If $z_1,z_2,z_3$ and $z_1',z_2',z_3'$ are the vertices of similar triangles, then $$\begin{vmatrix}1&1&1\\z_1&z_2&z_3\\z_1'&z_2'&z_3'\end{vmatrix}=0$$
Where does this condition comes from ?
I just know that the area of the triangle is $$\Delta=\begin{vmatrix}1&1&1\\z_1&z_2&z_3\\\bar{z}_1&\bar{z}_2&\bar{z}_3\end{vmatrix}$$
and similar triangles satisfy $$\frac{a_1}{a_2}=\frac{b_1}{b_2}=\frac{c_1}{c_2}$$
On
Are you sure your determinant for similar triangle condition correct because consider a triangle of vertices $z_1,z_2,z_3$ and triangle formed by there conjugate , reflection is an isometry hence they are similar but , the determinant being the area of either of the triangle do not vanishes if $z_1,z_2,z_3$ are linearly independent , So?
Where have I mistaken in my above argument?
You obtain $z_3-z_1$ from $z_2-z_1$ by means of the same rotation+homothety as you obtain $z_3'-z_1'$ from $z_2'-z_1'$ (by similarity).

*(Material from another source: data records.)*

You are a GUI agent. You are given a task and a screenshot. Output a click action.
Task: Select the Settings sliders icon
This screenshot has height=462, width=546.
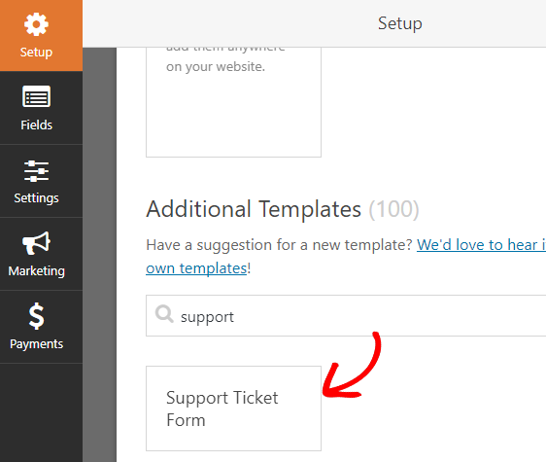click(36, 171)
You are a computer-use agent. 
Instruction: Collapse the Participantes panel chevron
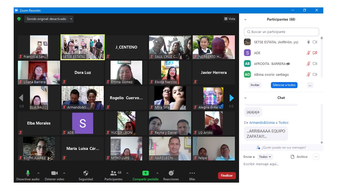click(245, 20)
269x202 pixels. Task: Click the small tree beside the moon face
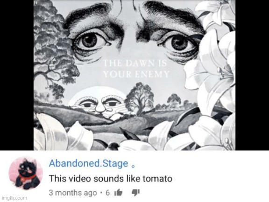[x=140, y=98]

This implies that they are related by the same complex number $$ \frac{z_3-z_1}{z_2-z_1}=\frac{z_3'-z_1'}{z_2'-z_1'} $$ If you expand this you should arrive at your determinant condition, since the above condition contains all the information (of course similar relations hold if you take cyclic permutations of the vertices) I am assuming here that the two triangles have the same orientation.